How Wayfair Tests Software for the Most-Shopped Catalog of Home Goods in the World

The online retailing market is very competitive and demanding, so you need to deliver new features/functionalities to your customers as quickly as possible. In these realities, every wasted minute can cost you thousands of dollars.

At Wayfair, we have dozens of different tools/applications (internal and external) and more than a hundred teams that support them. We release our code to production hundreds of times a day with confidence in the quality of the products. In this article, I focus on the Wayfair Catalog Engineering team

In Catalog Engineering we create a flexible, scalable, and user-centric marketplace-platform. We perpetually curate the largest, most engaging, and most shopped catalog of home goods in the world. We efficiently collect, transform, and optimize product data to power a market-defining consumer catalog experience so that consumers discover the product they’ll love.

This article is about testing, so, please, let's meet the Catalog Quality, Engineering team.

Catalog Quality Engineering enables Catalog Engineering teams with excellence in test and development strategy through automation and test pipeline infrastructure. We partner with many Wayfair teams and working groups to advance quality training, tooling, and automated frameworks.

Let’s start our journey from the very beginning of a feature life-cycle, where testing starts when a Product Manager (PM) comes up with the idea of a new feature and shares it with the team.

We analyze requirements

The cost to fix bugs found during the testing phase could be 15x more than the cost of fixing those found during requirements-phase or design-phase. We train the teams on what to look for during requirements-analysis and share the best practices to make sure everyone is on the same page (acceptance-test-driven development, behavior-driven development). Through conversations and collaborations between key stakeholders, we discover the value of the proposed functionality and build the right software.

QEs educate teams on how to write acceptance-criteria in BDD style where applicable, and on how to analyze requirements for completeness, correctness, consistency, clearness, and testability.

We use static сode analysis, vulnerability scanners, and code reviews

“Quality comes not from inspection, but from the improvement of the production process.”

- - W. Edwards Deming

Quality is not an afterthought. It must go beyond the product, and we cannot add it at or after release or inspect it into the product. That is why, in our department, we heavily invest in the tools and processes that help us to prevent defects or at least identify issues as early as possible in the process.

We actively use tools and platforms for continuous inspection of code quality to perform automatic reviews with static analysis of code to detect bugs, code smells, and security vulnerabilities. These approaches help us to catch tricky bugs, prevent undefined behavior (impacting end-users), fix vulnerabilities that compromise our apps, and make sure our codebase is clean and maintainable with minimal tech debt.

We write unit tests

Unit testing helps us to provide developers with a mechanism for producing self-documenting code, gives us a higher-level of quality in our software, and uncovers problems early. We cultivate a culture of writing unit tests for new features within the sprint and making it a part of the Definition of Done. We set quality gates on the unit test coverage for newly added functionality to visualize our progress in expanding coverage.

> [Problems to solve]
A. In the article on Wayfair's software testing, how much more can it cost to fix bugs found during the testing phase than bugs found during the requirements or design phase?
B. Decide whether each statement agrees with the article on Wayfair's software testing, and support each yes or no with the deciding words of the article: (i) Wayfair releases code to production hundreds of times a day. (ii) Quality can be added to a product after its release. (iii) Unit tests for new features are written after the sprint ends.
The lines after the article come from a separate, unrelated source.

> [Given material]
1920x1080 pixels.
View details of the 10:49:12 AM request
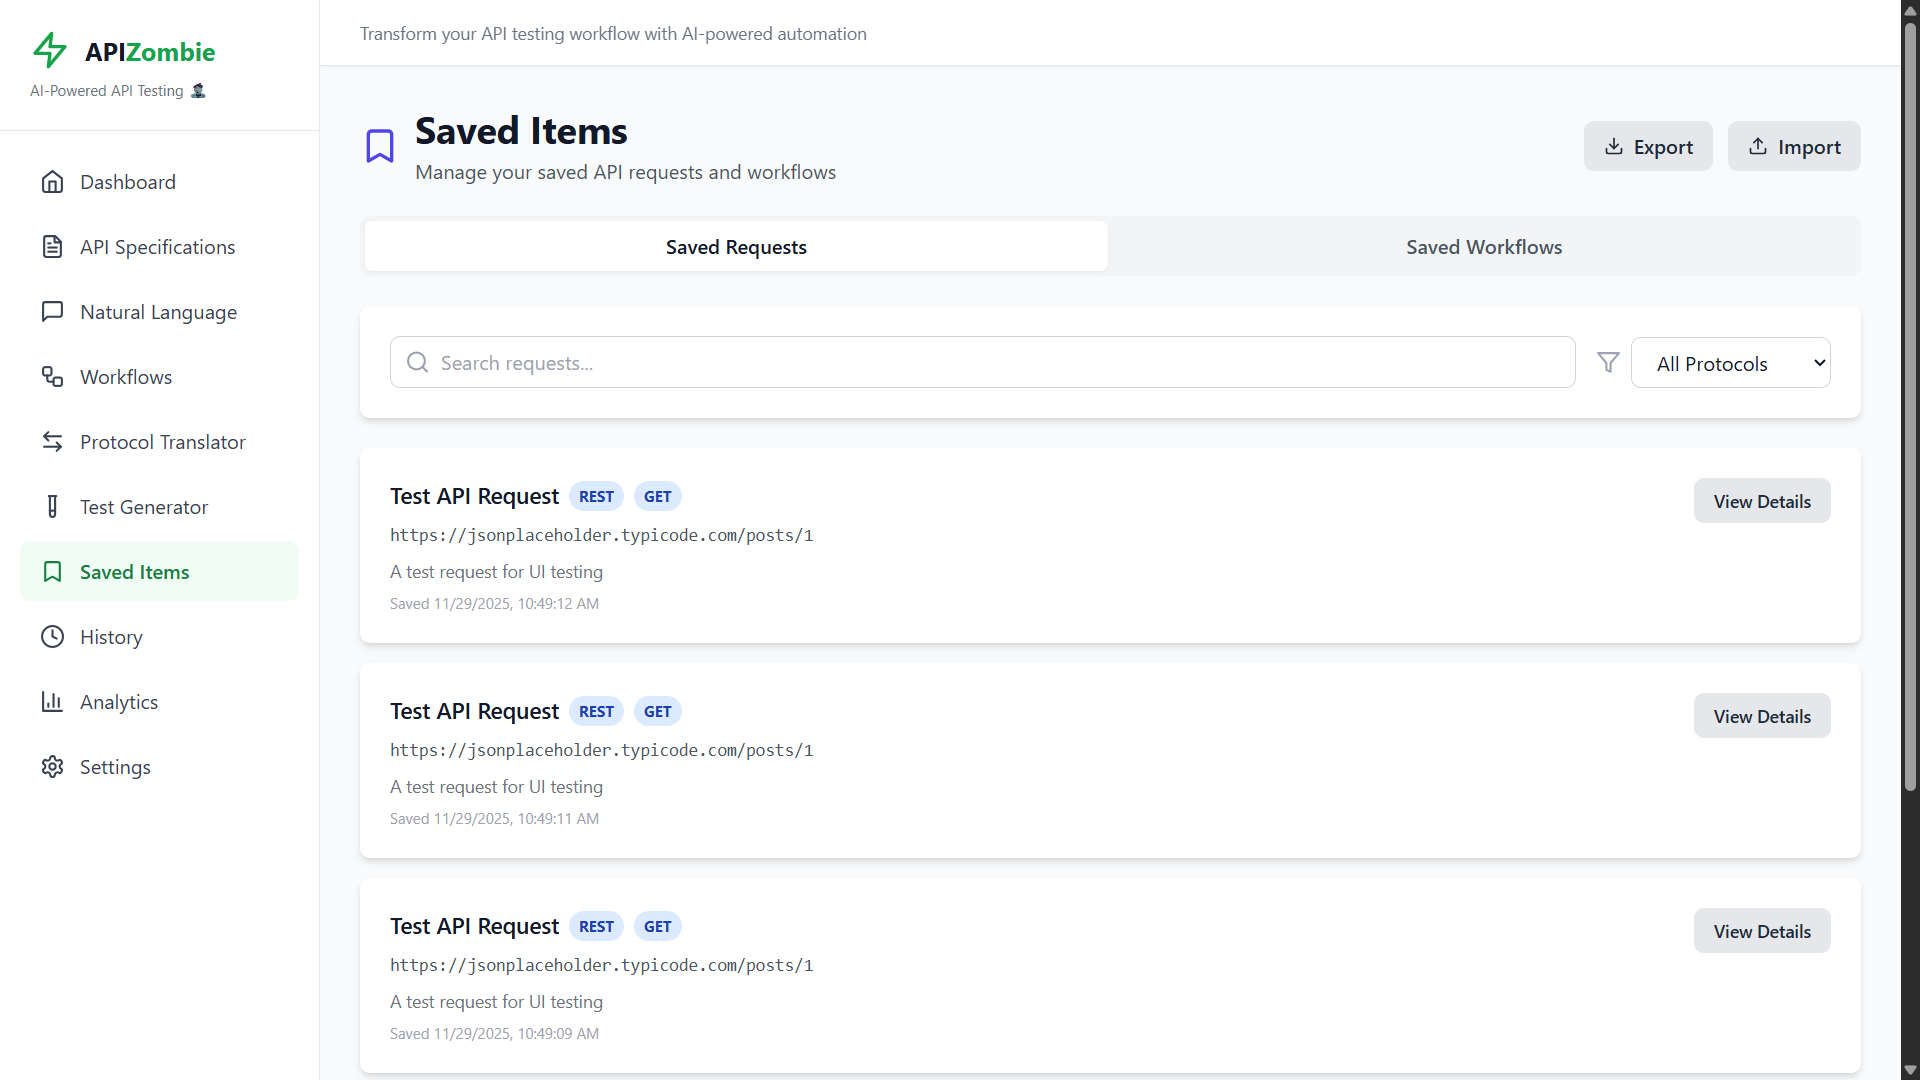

> [Answers in order]
A. It can cost up to 15 times more.

B.
(i) Yes: "We release our code to production hundreds of times a day"
(ii) No: "we cannot add it at or after release or inspect it into the product"
(iii) No: "We cultivate a culture of writing unit tests for new features within the sprint"